UTOPÍA PARA UN NUEVO AÑO


Tal vez gracias a una educación pública hoy difícilmente imaginable, me vienen a la memoria las tensiones existentes entre dos filósofos presocráticos: Parménides de Elea y Heráclito de Éfeso.

El primero, según parece, habría abogado por considerar que la verdad (frente a la opinión) es inmanente e inalterable, conforma un ser de las cosas que permanece inmutable. “Lo que es, es”, así se resumía (muy gráficamente) su pensamiento en mis clases de instituto.

El segundo, apodado el oscuro, afirmaría aquello de “todo fluye” para tratar de sintetizar que nada permanece, que todo cambia de manera incesante, cualquier cosa es susceptible de mutar continuamente.

Confieso que siempre tuve predilección por Heráclito y no sólo por su famoso río (aquél en que sólo se bañaban dos veces los muy pobres, según la irónica glosa del poeta Ángel González) sino también por aquella preclara y atinada aseveración de que las ciudades debían defender tanto sus murallas como sus leyes por servir unas y otras para la protección y el buen gobierno de sus habitantes.

No obstante mis preferencias, parece que de un tiempo a esta parte estemos padeciendo la “herencia recibida” (con perdón) del pensador eleático, si bien debidamente remozada para tratar de justificar una derrotista y desesperanzada concepción de la vida política como el reino del inamovible status quo.
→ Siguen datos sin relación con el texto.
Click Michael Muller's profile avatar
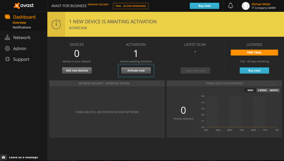click(246, 6)
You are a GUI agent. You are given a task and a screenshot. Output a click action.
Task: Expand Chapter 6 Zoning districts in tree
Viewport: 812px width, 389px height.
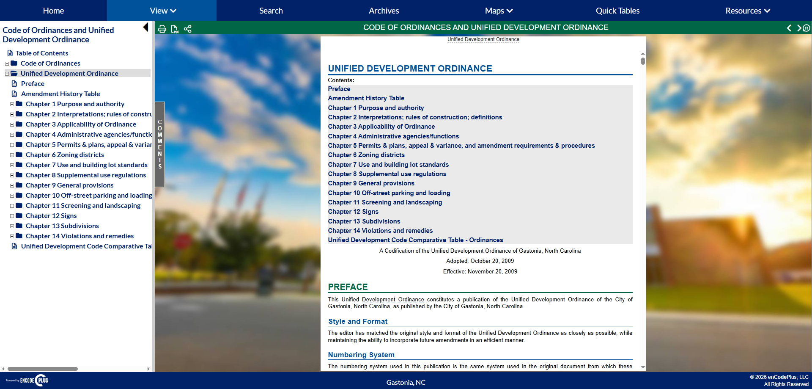coord(12,155)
En consecuencia, la descafeinada “democracia” que se limita a permitir a sus consumidores-ciudadanos que se acerquen a las urnas cada cuatro años para escoger entre devaluados y superficiales productos de mercadotecnia no se cansa de tratar de vendernos que todo está escrito, que no es posible salirse de los márgenes que dictan las inalterables e incontrovertibles leyes de la “física económica”, que la utopía del cambio es sólo un cuento de hadas que se desvanece al primer contacto con la realpolitike, que los profesionales de la cosa pública (aunque, paradójicamente, no pocos aborrezcan de los servicios y las propiedades públicas) sólo pueden afanarse en actuar como meros gestores de unas reglas que son, como el ser de Parménides, de una determinada manera y que no pueden ser de otro modo.
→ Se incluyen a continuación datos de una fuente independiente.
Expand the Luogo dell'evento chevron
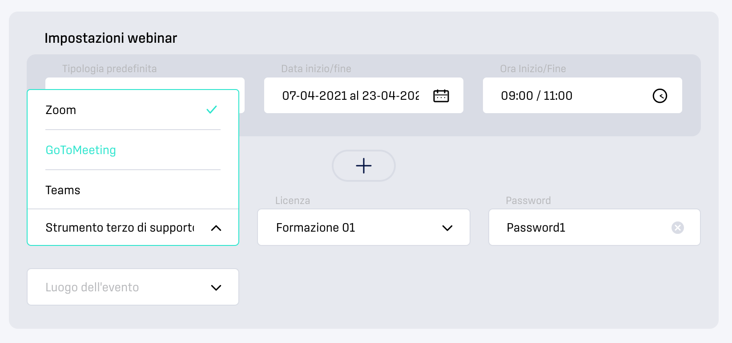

Sin embargo, si aceptáramos sin más esta premisa nos encontraríamos atrapados en una difícil aporía, a saber, la contradicción insalvable que supone hablar de “gobierno del pueblo” cuando lo que la ciudadanía decidiera no podría en caso alguno llevarse a cabo, donde cualquier alternativa política estaría abocada indefectiblemente a estrellarse contra el muro de un pensamiento y una realidad única, donde votar resultara inútil porque cada papeleta acabaría archivada en una misma caja registradora.

En ese distópico mundo -que se parece mucho al que nos tratan de dibujar constantemente- la democracia quedaría reducida al superfluo y estéril ejercicio de preguntar al pueblo su inservible parecer cuando de antemano se sabría que sólo existe una decisión o una acción política posible a la que inexorablemente estaríamos destinados aún a pesar de nuestros pueriles y voluntariosos deseos de cambio.
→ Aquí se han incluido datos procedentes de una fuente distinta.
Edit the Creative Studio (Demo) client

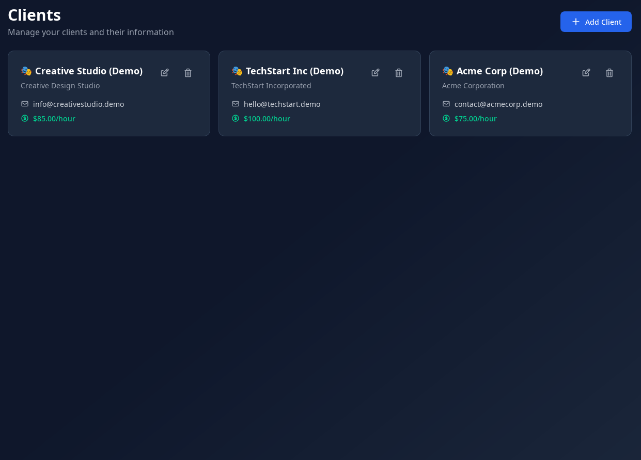pyautogui.click(x=165, y=73)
Frente a esta descorazonadora realidad -que, en verdad, es pura apariencia, mera coyuntura fruto de una ideología determinada y por tanto susceptible de ser transformada- conviene poner el suficiente empeño en recordar no sólo los más citados aforismos de Heráclito que se estudiaban en la antigua y denostada educación pública, sino también su reflexión y actitud de asunción del cambio como algo tan posible como natural y respecto del que no hay que tener ningún temor.

Toda la vida -que es plural, diversa, múltiple- es fluir continuo y no se le puede tener miedo a la vida.